I downloaded a number of bigWig files from the ENCODE project and converted them to bed files.
I did this as follows:
bigWigToWig file.bigWig file.wig wig2bed -x <file.wig> file.bed
However the file intervals can differ:
ENCFF001.bed chr1 2999998 2999999 id-1 1.000000 chr1 2999999 3000000 id-2 1.000000 ENCFF002.bed chr1 3001400 3001500 id-1 0.140000 chr1 3001600 3001700 id-2 0.140000
My first question is why do they start from different points in the genome? And why do genome-wide bed files always start at ~3000000- why not 1?
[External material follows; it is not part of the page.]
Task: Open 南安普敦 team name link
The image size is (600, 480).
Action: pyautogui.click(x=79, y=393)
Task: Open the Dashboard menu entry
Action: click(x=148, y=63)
And I then downloaded a separate dataset from a source other than ENCODE.
HET.bed chr1 3049360 3053345 Region_1 0 0 chr1 3136664 3138809 Region_2 0 0
What I would like to do is align the bed files' intervals so that I can analyse them parallel to one another.
The interval distance between rows is arbitrary it can be 100 or 1000. All I really need is to be able to consistently manipulate the files so that the data looks something like this:
ENCF001 ENCF002 HET chr1 3000000 3000500 1 2 2 chr1 3001000 3001500 1 1 3 #column values are examples and not from real data
So can anyone help me convert a series of bed files to consistent intervals??